Interesting facts
Interesting Facts about 1-Bromo-3,3-Dimethyl-Butan-2-One
1-Bromo-3,3-dimethyl-butan-2-one, often referred to in scientific literature as a versatile intermediate in organic synthesis, possesses unique properties that make it a subject of interest for chemists:
- Synthetic Applications: This compound serves as an important building block in the synthesis of pharmaceuticals and agrochemicals. Its bromine atom facilitates various nucleophilic substitution reactions, allowing for the introduction of different functional groups.
- Structural Significance: The presence of both a ketone functional group and a bromine atom in its structure makes 1-bromo-3,3-dimethyl-butan-2-one a valuable candidate for studies in reactivity and mechanism. The steric hindrance provided by the two methyl groups can significantly influence reaction rates and pathways.

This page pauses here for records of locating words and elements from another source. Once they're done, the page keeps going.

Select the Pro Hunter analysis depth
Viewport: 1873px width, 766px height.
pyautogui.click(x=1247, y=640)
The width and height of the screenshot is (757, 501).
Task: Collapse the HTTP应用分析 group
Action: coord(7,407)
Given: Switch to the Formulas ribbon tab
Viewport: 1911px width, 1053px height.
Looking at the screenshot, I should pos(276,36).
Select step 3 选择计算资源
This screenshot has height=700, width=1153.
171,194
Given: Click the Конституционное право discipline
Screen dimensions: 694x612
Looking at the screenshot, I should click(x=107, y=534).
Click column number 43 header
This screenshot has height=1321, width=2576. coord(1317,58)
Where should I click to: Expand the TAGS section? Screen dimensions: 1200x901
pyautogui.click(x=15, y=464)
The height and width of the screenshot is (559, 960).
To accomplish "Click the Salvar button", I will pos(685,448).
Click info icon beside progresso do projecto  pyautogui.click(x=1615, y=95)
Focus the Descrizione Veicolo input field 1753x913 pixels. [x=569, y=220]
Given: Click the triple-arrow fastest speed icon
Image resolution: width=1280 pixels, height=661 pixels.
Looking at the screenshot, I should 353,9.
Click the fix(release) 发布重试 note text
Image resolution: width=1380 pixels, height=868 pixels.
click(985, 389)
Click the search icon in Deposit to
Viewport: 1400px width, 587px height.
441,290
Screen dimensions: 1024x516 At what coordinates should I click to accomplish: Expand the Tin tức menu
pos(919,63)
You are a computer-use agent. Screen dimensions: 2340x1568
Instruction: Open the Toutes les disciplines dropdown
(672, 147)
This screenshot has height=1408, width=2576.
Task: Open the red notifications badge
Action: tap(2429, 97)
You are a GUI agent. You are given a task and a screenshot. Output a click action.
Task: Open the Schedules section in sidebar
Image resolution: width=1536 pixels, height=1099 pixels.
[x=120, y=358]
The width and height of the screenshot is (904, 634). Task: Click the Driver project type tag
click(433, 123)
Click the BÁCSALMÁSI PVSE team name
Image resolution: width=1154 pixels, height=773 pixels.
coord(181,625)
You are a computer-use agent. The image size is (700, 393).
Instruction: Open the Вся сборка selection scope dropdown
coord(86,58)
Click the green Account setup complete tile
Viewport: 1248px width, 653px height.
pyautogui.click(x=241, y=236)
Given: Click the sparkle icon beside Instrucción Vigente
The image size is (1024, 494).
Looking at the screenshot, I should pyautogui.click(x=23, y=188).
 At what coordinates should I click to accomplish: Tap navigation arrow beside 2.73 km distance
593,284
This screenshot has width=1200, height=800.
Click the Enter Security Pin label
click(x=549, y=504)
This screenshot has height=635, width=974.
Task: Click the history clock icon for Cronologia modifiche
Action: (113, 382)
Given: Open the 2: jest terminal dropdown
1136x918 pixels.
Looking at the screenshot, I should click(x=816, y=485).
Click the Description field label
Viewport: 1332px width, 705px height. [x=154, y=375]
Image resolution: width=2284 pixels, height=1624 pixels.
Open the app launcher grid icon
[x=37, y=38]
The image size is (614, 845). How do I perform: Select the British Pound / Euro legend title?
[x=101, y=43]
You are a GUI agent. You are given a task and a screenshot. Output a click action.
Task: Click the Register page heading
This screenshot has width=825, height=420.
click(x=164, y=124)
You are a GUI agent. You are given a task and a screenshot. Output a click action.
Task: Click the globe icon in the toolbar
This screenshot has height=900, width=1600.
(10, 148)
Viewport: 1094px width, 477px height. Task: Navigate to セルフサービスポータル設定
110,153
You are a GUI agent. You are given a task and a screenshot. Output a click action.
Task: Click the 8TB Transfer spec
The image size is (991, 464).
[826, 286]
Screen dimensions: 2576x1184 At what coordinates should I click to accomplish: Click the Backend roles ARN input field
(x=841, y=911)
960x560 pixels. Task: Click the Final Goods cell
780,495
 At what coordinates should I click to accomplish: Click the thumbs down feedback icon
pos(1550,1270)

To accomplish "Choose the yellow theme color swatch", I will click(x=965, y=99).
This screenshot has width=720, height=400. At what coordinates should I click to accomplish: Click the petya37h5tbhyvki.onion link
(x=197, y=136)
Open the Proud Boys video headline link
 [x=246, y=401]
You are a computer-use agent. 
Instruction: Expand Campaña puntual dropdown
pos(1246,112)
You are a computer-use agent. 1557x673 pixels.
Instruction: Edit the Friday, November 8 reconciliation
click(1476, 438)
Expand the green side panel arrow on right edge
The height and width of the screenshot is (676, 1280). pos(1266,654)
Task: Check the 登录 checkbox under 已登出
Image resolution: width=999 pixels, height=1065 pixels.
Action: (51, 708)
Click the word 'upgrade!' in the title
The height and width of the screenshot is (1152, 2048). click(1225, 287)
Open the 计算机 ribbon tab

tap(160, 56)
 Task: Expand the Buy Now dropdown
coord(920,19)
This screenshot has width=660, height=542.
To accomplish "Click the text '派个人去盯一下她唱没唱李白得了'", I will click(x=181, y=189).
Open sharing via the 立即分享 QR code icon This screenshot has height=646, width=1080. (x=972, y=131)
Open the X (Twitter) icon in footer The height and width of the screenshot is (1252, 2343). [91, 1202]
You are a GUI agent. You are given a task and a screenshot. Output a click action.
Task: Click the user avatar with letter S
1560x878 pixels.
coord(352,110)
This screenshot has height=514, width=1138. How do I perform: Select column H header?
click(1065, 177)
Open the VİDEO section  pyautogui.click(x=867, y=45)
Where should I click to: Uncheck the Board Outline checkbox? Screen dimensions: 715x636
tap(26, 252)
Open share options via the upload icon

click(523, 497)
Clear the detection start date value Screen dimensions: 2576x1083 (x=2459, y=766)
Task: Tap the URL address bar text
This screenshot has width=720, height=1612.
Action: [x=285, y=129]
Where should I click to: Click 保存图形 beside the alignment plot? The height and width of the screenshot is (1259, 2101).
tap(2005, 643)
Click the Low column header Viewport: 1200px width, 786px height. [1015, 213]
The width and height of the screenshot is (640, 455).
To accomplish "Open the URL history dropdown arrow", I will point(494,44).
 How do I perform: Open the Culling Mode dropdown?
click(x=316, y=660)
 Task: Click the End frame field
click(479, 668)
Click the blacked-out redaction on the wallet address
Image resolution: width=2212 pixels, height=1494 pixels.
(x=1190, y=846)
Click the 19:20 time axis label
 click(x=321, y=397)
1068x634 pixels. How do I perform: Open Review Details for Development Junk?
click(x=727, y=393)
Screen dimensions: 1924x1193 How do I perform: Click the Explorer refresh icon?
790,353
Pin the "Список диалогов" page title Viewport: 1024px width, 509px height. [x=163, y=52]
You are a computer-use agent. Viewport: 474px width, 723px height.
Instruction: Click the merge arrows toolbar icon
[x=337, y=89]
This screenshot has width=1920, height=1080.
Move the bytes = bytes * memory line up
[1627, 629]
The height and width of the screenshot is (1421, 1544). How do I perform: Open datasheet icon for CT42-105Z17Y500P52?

- Selective Reactivity: The ketonic group is an electrophile, which opens avenues for carbon-carbon bond formation through reactions like the Grignard reaction, illustrating the compound's versatility in organic synthesis.
- Chirality Consideration: As a compound containing a chiral center, it can give rise to stereoisomers, emphasizing its significance in stereochemistry studies and applications in drug design where enantiomeric purity is paramount.
- Historical Context: The bromination reactions that lead to the synthesis of this compound have been studied since the early 20th century, showcasing its longstanding utility in organic laboratories.
Overall, 1-bromo-3,3-dimethyl-butan-2-one exemplifies how relatively simple organic compounds can be harnessed for a variety of applications through clever synthetic strategies and a deep understanding of their chemical properties.
Synonyms
1-Bromopinacolone
5469-26-1
1-Bromo-3,3-dimethylbutan-2-one
1-Bromo-3,3-dimethyl-2-butanone
Bromopinacolone
1-Bromopinacolin
Bromomethyl tert-butyl ketone
Bromopinacolin
Pivaloylmethyl bromide
tert-Butyl bromomethyl ketone
2-BUTANONE, 1-BROMO-3,3-DIMETHYL-
NSC 25307
FU9GTL96KB
EINECS 226-794-0
alpha-Bromopinacolone
BRN 0506485
1-bromo-2-pinacolone
.alpha.-Bromopinacolone
NSC-25307
3,3-Dimethyl-2-oxobutyl bromide
DTXSID50203145
4-01-00-03314 (Beilstein Handbook Reference)
omega-Brompinakolin
omega-Brompinakolin [German]
DTXCID50125636
sairzmwxvjebmo-uhfffaoysa-n
1-Bromo-3,3-DiMethyl-Butan-2-One
MFCD00000206
omega- Brompinakolin
omega- Brompinakolin [German]
bromopinacoline
l-bromopinacolone
1- bromopinacolone
1-bromo-pinacolone
UNII-FU9GTL96KB
Bromomethyl-t-butyl ketone
Bromomethyl tert-butylketone
bromomethyl-tert-butylketone
bromomethyl-tert-butyl ketone
1-Bromopinacolone, >=97%
SCHEMBL112282
1-bromo-3,3-dimethy 2-butanone
4-bromo-2,2-dimethylbutan-3-one
BCP19288
NSC25307
1-bromo -3,3-dimethylbutan-2-one
AKOS000210502
AS-16064
FB167518
1-Bromopinacolone, technical grade, ~90%
DB-008054
1-Bromopinacolone, purum, >=97.0% (GC)
B1490
CS-0199161
NS00033175
EN300-21881
F16652
Solubility of 1-bromo-3,3-dimethyl-butan-2-one
1-bromo-3,3-dimethyl-butan-2-one, with the chemical formula C7H13BrO, presents unique characteristics regarding its solubility. This compound is predominantly a medium-sized organic molecule, which impacts its interaction with solvents.
When discussing solubility, consider the following points:
Overall, 1-bromo-3,3-dimethyl-butan-2-one is anticipated to have a varied solubility profile depending on the quality and characteristics of the solvent used. As stated, it will likely dissolve readily in polar solvents and show limited solubility in non-polar conditions. Further experimental validation would provide more insight into its precise solubility characteristics.